[Saved data entries]
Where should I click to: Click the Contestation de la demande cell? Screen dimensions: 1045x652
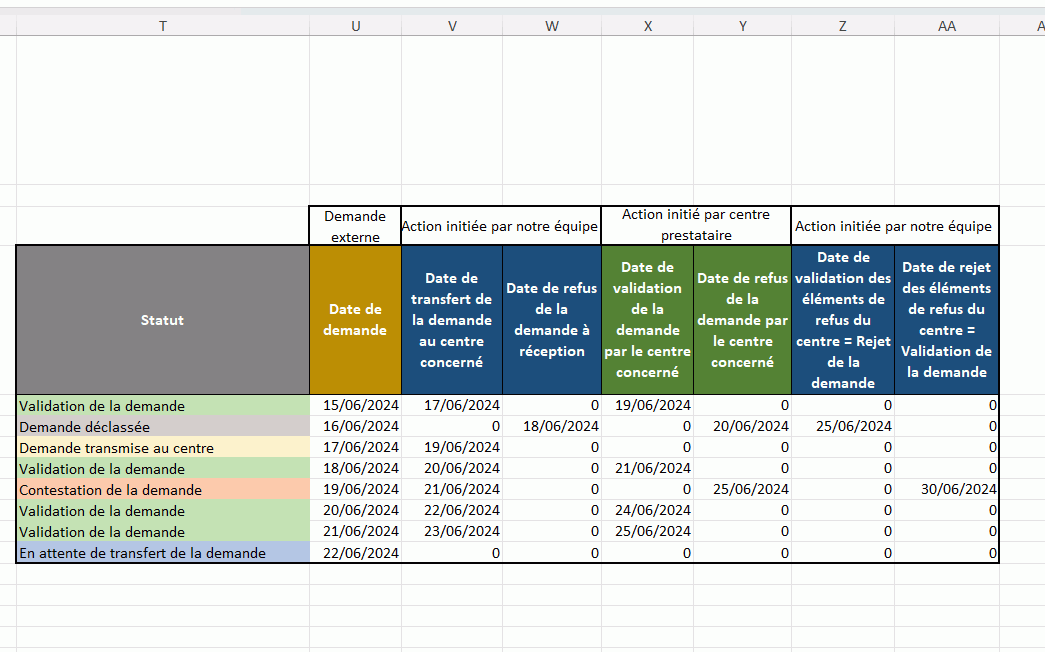tap(162, 490)

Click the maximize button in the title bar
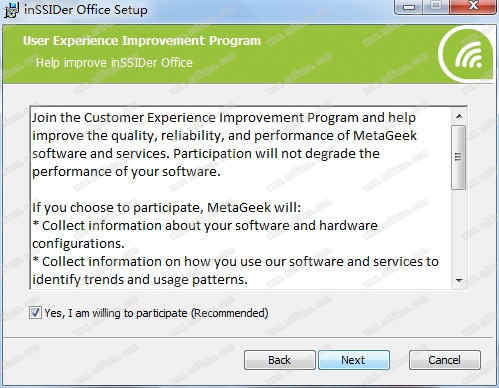click(436, 7)
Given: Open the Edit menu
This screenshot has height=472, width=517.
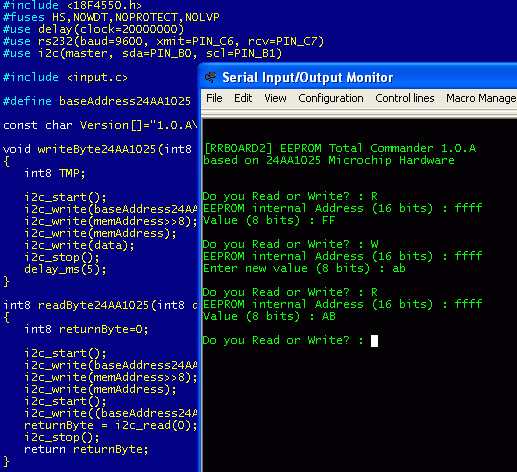Looking at the screenshot, I should click(x=243, y=98).
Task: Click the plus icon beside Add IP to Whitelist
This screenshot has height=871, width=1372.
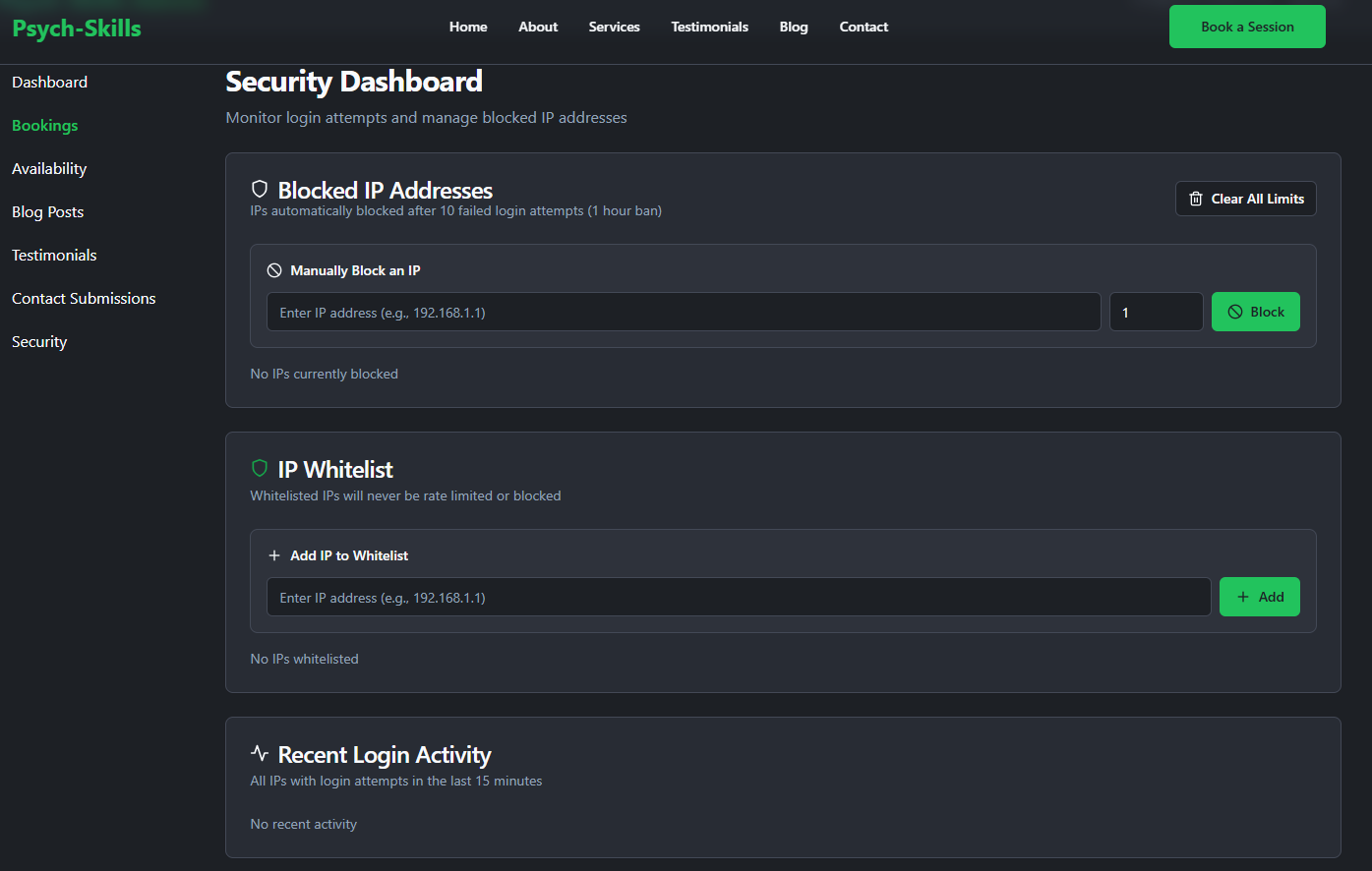Action: click(274, 554)
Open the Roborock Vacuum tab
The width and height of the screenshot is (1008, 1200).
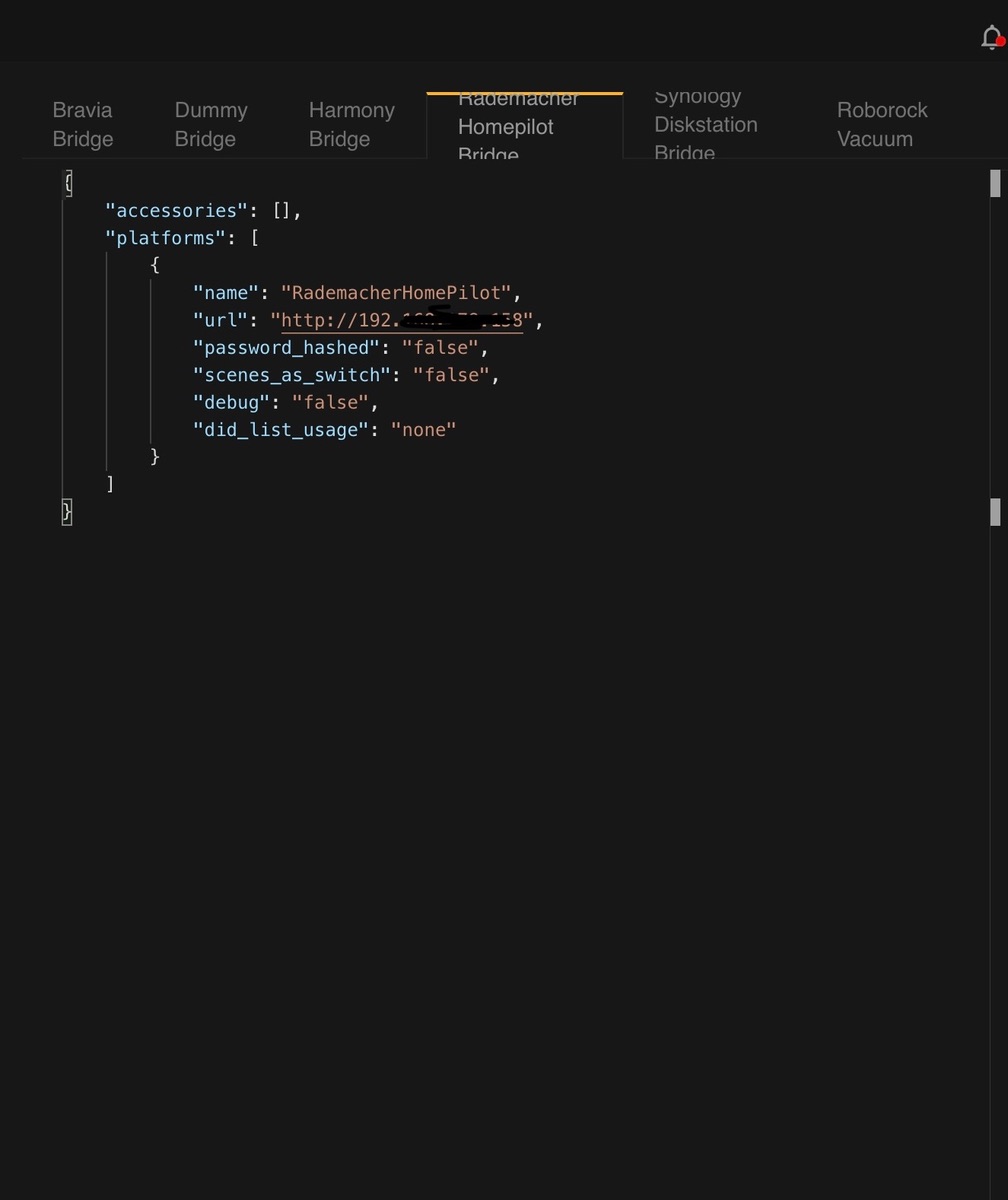[x=881, y=124]
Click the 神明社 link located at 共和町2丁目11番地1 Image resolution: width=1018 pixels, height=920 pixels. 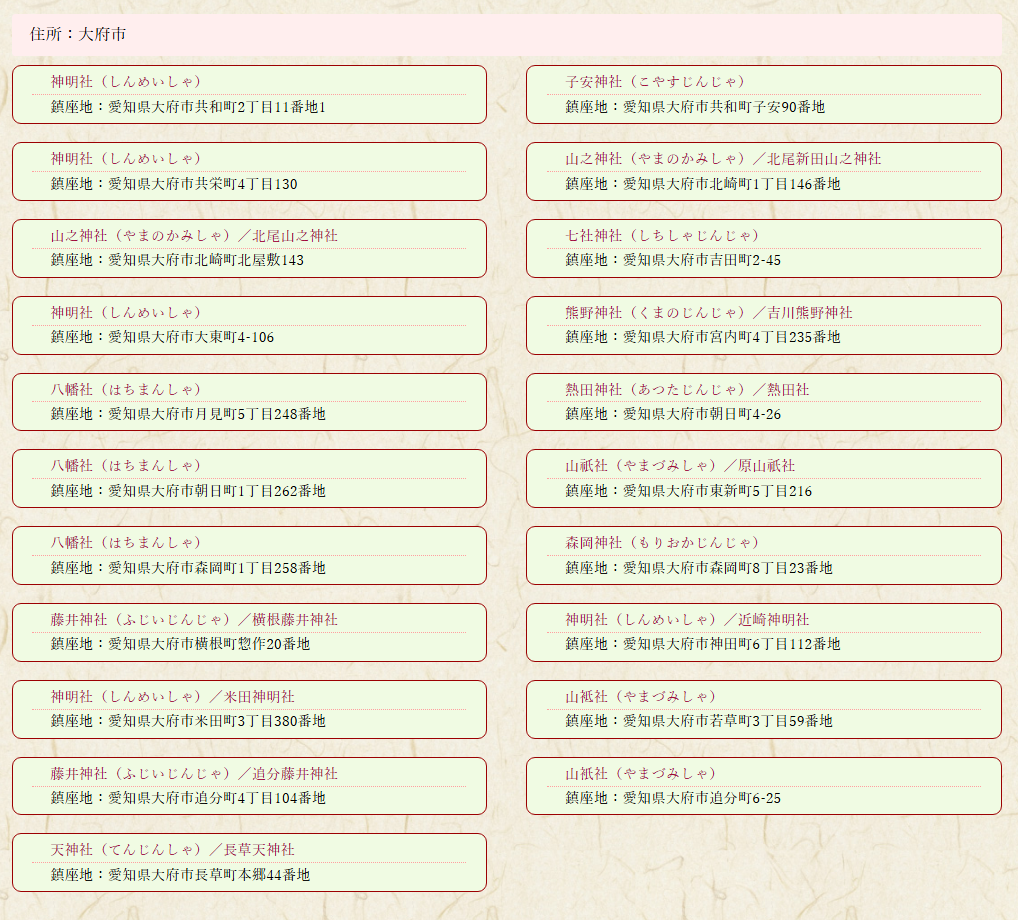(x=126, y=82)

| PROBLEM TO WORK ON |
In the reply, give again exactly the lines from the beginning of the entries above through the line with "Task: Click the"; pictures stay out.

| ANSWER BOX |
Where should I click to: Click the Contestation de la demande cell? Screen dimensions: 1045x652
tap(162, 490)

Click the maximize button in the title bar
click(436, 7)
Given: Open the Edit menu
This screenshot has height=472, width=517.
Looking at the screenshot, I should click(x=243, y=98).
Task: Click the plus icon beside Add IP to Whitelist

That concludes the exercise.